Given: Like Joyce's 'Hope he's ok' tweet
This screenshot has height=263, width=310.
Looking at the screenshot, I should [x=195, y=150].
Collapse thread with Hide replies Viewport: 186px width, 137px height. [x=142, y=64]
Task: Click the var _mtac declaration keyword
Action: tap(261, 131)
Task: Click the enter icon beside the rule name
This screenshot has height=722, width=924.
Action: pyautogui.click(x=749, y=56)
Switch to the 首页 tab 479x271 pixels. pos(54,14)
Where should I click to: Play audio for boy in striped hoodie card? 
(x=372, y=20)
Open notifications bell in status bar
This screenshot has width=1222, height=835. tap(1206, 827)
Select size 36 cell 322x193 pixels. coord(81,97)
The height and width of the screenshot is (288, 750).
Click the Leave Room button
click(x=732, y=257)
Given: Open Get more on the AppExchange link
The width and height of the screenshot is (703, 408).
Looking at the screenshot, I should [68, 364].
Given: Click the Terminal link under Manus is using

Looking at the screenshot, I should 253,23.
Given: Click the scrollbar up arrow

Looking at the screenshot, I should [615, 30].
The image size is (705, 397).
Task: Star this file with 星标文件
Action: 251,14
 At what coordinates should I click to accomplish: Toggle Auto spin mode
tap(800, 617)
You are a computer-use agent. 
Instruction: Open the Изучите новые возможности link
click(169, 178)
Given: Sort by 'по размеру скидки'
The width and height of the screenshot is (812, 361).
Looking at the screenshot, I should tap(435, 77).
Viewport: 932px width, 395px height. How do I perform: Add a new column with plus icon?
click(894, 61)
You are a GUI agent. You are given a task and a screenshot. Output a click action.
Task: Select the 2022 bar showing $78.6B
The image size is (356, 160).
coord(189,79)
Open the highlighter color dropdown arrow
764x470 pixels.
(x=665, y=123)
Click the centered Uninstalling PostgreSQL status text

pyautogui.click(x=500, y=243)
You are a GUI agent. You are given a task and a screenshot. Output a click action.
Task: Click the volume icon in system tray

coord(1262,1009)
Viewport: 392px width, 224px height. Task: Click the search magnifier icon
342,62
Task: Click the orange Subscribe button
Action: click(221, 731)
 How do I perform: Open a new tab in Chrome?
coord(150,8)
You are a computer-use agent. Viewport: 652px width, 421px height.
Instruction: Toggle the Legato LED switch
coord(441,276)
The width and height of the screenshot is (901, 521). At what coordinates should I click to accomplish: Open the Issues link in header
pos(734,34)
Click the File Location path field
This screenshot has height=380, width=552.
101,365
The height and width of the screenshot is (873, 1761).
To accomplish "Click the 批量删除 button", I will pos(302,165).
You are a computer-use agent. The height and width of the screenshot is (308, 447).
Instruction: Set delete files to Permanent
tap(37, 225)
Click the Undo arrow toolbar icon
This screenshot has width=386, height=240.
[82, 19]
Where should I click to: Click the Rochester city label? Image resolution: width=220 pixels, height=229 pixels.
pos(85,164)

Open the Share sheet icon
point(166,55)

#####

• [Work to be completed]: Using the records above, give the number of lines in which the word "agent" occurs, and nothing else.

• [The answer]: 5